Convert the data below into a two-column Markdown table headed Row and Data line. Give each non-blank line its own numbered row and omit blank lines.

> **Listed entries**
▬▬▬▬▬▬
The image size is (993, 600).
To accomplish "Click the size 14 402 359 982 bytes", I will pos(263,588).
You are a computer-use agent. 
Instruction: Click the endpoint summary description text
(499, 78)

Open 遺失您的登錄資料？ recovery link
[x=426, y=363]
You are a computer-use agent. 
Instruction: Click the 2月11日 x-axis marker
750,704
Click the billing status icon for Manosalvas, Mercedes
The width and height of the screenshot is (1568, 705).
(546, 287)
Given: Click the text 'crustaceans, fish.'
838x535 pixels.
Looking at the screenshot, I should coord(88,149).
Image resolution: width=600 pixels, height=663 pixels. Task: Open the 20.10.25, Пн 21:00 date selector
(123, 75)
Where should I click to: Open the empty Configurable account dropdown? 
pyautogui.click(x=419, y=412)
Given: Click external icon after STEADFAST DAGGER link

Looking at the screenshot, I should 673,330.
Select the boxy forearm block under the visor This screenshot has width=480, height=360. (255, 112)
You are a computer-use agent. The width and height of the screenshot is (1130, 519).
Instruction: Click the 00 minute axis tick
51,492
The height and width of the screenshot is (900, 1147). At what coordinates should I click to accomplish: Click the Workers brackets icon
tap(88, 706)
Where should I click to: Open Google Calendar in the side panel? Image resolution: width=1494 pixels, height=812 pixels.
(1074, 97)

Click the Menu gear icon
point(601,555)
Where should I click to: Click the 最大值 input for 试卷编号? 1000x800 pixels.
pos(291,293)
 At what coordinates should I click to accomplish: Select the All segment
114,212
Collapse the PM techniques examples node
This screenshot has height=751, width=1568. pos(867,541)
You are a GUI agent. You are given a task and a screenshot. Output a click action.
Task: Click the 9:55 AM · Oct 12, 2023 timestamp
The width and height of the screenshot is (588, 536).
▬▬▬▬▬▬
> **Output below**
| Row | Data line |
|---|---|
| 1 | The image size is (993, 600). |
| 2 | To accomplish "Click the size 14 402 359 982 bytes", I will pos(263,588). |
| 3 | You are a computer-use agent.  |
| 4 | Instruction: Click the endpoint summary description text |
| 5 | (499, 78) |
| 6 | Open 遺失您的登錄資料？ recovery link |
| 7 | [x=426, y=363] |
| 8 | You are a computer-use agent.  |
| 9 | Instruction: Click the 2月11日 x-axis marker |
| 10 | 750,704 |
| 11 | Click the billing status icon for Manosalvas, Mercedes |
| 12 | The width and height of the screenshot is (1568, 705). |
| 13 | (546, 287) |
| 14 | Given: Click the text 'crustaceans, fish.' |
| 15 | 838x535 pixels. |
| 16 | Looking at the screenshot, I should coord(88,149). |
| 17 | Image resolution: width=600 pixels, height=663 pixels. Task: Open the 20.10.25, Пн 21:00 date selector |
| 18 | (123, 75) |
| 19 | Where should I click to: Open the empty Configurable account dropdown?  |
| 20 | pyautogui.click(x=419, y=412) |
| 21 | Given: Click external icon after STEADFAST DAGGER link |
| 22 | Looking at the screenshot, I should 673,330. |
| 23 | Select the boxy forearm block under the visor This screenshot has width=480, height=360. (255, 112) |
| 24 | You are a computer-use agent. The width and height of the screenshot is (1130, 519). |
| 25 | Instruction: Click the 00 minute axis tick |
| 26 | 51,492 |
| 27 | The height and width of the screenshot is (900, 1147). At what coordinates should I click to accomplish: Click the Workers brackets icon |
| 28 | tap(88, 706) |
| 29 | Where should I click to: Open Google Calendar in the side panel? Image resolution: width=1494 pixels, height=812 pixels. |
| 30 | (1074, 97) |
| 31 | Click the Menu gear icon |
| 32 | point(601,555) |
| 33 | Where should I click to: Click the 最大值 input for 试卷编号? 1000x800 pixels. |
| 34 | pos(291,293) |
| 35 |  At what coordinates should I click to accomplish: Select the All segment |
| 36 | 114,212 |
| 37 | Collapse the PM techniques examples node |
| 38 | This screenshot has height=751, width=1568. pos(867,541) |
| 39 | You are a GUI agent. You are given a task and a screenshot. Output a click action. |
| 40 | Task: Click the 9:55 AM · Oct 12, 2023 timestamp |
| 41 | The width and height of the screenshot is (588, 536). |